Choice of drive type is mostly up to personal taste and one’s ship performance targets, as each movement aspect has its uses across more or less any role you may want to fulfil, depending on the exact build.

Overview of ANS Drive Types

A general note: usually there are large and small drives of either type, larger drives generally providing more power and being more durable, if stat bonuses vary between the types this will be listed in the Fleet Editor

Alliance (ANS)

Basic (FM200/500): These are just your standard drives, no bonuses here. They have average power output and average speed and thrust. Don’t underestimate them however as their low point cost means even cheap ships can get moving

Reinforced (FM200/500-R): The R series of drives are the same as the Basic drives, just much harder to take out. The FM200R is useful on cappers as it keeps them moving for longer under fire, or harder to kill when shot at. The FM500R tends to be an over-investment of points as the 500-Series Drives are already very hard to knock out due to their high health pool.

Whiplash (FM230/530): The “Whiplash” series of drives increase your ship’s top speed and reduces flank damage at the cost of turning rate. They also have a higher power generation than the standard drives. It is recommended that you use these if you want to go fast or want some extra power. Do mind the turn rate malus on larger ships however, as many large vessels need to bow tank. Furthermore, while the FM530 is tankier and provides more power, the FM230 provides better bonuses for its size and cost.

Dragonfly (FM240/540): The Dragonfly significantly increases turning at a minor speed penalty and has average power. The FM530 provides even better turning stats with a slightly higher speed malus. Altogether, it’s not a bad drive to use on larger capital ships or Keystone, but be careful of the loss in speed.

Raider (FM280/580): One of the most common drives in Nebulous used by ANS players, the “Raider” drive provides an increase to linear thrust at the cost of a larger radar signature, a very large increase to flank damage, and low power output. The FM580 has a slightly higher radar signature malus, whilst the 280 provides no power at all. However, the strong linear thrust that the Raider series provides is very strong as it enables even large ships to dodge fire, get up to speed faster and therefore, get to cover quicker. It is often paired together with “Whiplash” series drives on ANS capital ships or Ocellos.

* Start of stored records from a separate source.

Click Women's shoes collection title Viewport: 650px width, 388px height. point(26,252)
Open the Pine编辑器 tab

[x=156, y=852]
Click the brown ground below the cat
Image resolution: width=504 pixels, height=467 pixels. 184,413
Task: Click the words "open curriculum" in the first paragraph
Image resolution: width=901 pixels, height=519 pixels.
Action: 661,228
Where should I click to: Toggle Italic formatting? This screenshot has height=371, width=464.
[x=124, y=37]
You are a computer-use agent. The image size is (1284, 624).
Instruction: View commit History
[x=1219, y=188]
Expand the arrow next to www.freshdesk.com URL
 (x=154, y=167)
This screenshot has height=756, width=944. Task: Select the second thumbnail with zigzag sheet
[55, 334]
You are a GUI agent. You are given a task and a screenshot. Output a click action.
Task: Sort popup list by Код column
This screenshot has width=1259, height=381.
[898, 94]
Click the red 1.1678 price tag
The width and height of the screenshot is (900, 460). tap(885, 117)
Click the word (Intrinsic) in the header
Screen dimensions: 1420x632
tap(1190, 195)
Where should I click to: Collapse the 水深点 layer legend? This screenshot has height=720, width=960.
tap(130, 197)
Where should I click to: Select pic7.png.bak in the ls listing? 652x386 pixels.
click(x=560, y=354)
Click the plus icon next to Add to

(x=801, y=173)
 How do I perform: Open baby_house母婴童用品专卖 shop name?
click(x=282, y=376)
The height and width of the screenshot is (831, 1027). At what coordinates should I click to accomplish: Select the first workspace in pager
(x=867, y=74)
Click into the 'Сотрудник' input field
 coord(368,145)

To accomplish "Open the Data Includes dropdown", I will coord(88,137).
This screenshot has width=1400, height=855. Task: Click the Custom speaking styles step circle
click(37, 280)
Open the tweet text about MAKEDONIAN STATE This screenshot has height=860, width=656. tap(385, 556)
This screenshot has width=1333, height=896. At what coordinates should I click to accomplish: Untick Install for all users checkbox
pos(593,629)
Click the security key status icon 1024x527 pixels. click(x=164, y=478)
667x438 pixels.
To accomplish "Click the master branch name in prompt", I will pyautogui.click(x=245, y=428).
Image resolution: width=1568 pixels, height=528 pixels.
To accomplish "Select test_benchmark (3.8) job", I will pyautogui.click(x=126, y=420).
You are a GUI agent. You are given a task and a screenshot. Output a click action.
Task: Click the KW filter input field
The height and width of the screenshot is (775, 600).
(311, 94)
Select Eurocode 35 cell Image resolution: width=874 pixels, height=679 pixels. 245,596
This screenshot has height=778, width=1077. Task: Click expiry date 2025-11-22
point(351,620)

Prowler (FM30X): The “Prowler” has a lower top speed, linear and angular thrust, low power generation compared to your standard drive. It’s also easier to knock out. However, it crucially reduces radar signature and makes you harder to spot. No large version exists, which renders it a niche choice but useful on scouts you want to hide. That being said, mind the lower top speed and thrust because it means you will have a harder time repositioning or getting out of dodge if things go sideways

Overview of OSP Drive Types

Basic (BW800/1500): The OSP version of the standard drive. It provides no bonuses. It also has a lower power generation than Alliance drives, with the 1500 providing the same power as its smaller cousin, whilst being a bit more durable

Reinforced (BW800/1500-R): The OSP version of the reinforced drives. These are the same as basic drives, but are harder to knock out. As such, the BW800R is useful on cappers

CHI/Yard (CHI777/7700): The most popular drive amongst OSP players, this drive provides better turning and linear thrust at the cost of decreased speed. 7700 provides more linear thrust and is tankier, however it doesn’t buff turning as much as the CHI777 and has a larger top speed malus. As Protectorate ships such as liners make heavy use of casemated weapons, OSP ships benefit heavily from equipping this drive to counter the slow turn of line ships. In addition, unlike the ANS Raider drive, the Yard drive provides no power malus and has the same power generation as the BW800 series of drives.

BW2000: The BW2000 is a large drive that provides significantly more power at the expense of a malus to top speed and linear and angular thrust. It cannot be equipped on any OSP ship other than Line ships, and is best used for power hungry builds such as Plasma ships or Mass Driver liners.

Long Haul (CHI9100): A large drive that provides a top speed bonus at the cost of a very high reduction in thrust, both linear and angular. It has the same power generation as BW800, but overall is generally not an advised pick due to the severe downsides.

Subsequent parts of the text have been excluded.